Inconsistencies by managers in evaluation criteria are largely excluded by the presence of well-established and mutually accepted rules of behavior. The head is also a human who has his own responsibilities, personality and standards of conduct (which we do not discuss in this article). And being a human, he is subservient to the opinion (view, evaluation) of his colleagues in the organizational system, or social group, which is the company.

The degree of mutual trust between colleagues in local groups (within departments, between adjacent departments) is a consequence of selection of like-minded people, and a single set of criteria for evaluating of personal qualities of candidates at upon employment. Of course, this is directly related to the degree of to which the corporate culture has been developed.

Finally, the complexity of the procedures as initially defined eventually is overcome under conditions of a well-developed corporate culture. This is aided by the ongoing, rather dynamic improvement of processes in sound communication between analytical and production units, as well as the permanence of key personnel.

Both corporate culture and bureaucracy develop in the course of the centralization and expansion of power, as well as in connection with the emergence of new problems in management.
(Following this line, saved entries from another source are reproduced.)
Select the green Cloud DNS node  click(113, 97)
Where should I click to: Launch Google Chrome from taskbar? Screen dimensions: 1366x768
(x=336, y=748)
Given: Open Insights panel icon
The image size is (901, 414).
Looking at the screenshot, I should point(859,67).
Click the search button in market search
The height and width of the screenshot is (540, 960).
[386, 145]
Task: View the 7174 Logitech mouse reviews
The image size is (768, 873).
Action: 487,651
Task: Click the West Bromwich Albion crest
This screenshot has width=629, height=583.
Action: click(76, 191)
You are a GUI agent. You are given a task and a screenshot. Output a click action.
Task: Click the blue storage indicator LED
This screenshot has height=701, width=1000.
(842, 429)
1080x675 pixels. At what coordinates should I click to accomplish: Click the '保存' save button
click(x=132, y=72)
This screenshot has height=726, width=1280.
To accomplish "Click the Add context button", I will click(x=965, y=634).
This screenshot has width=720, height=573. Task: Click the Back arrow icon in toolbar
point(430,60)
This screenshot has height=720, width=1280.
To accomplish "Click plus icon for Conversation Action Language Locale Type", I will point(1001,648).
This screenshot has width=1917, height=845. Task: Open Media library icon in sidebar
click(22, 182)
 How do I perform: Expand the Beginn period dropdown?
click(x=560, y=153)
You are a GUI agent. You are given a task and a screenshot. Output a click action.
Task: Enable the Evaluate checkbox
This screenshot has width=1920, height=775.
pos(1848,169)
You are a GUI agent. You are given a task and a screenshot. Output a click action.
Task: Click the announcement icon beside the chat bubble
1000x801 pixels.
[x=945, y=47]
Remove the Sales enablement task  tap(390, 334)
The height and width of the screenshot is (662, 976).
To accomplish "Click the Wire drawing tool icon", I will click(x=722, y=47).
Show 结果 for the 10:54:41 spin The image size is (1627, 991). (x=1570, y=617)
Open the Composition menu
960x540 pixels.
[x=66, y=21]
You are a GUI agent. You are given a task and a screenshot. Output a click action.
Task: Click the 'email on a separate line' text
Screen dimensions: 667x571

One way or another, both of these phenomena ensure the manageability of the process in the absence of the Chief Executive.

There is no perfect environment, and people with their uniqueness will make adjustments to any process. Both bureaucracy and corporate culture are present in any company to varying degrees. In the course of exploring in practice and trying to simplify these concepts into the model, I have come to the conclusion that they cover the same space, being mutually exclusive, opposite in the composition and not subject to diffusion. Simply put, any company can be characterized by the ratio of “corporate culture to unsound bureaucracy”. For example: “10 to 90” or “60 to 40”? What ratio do you have?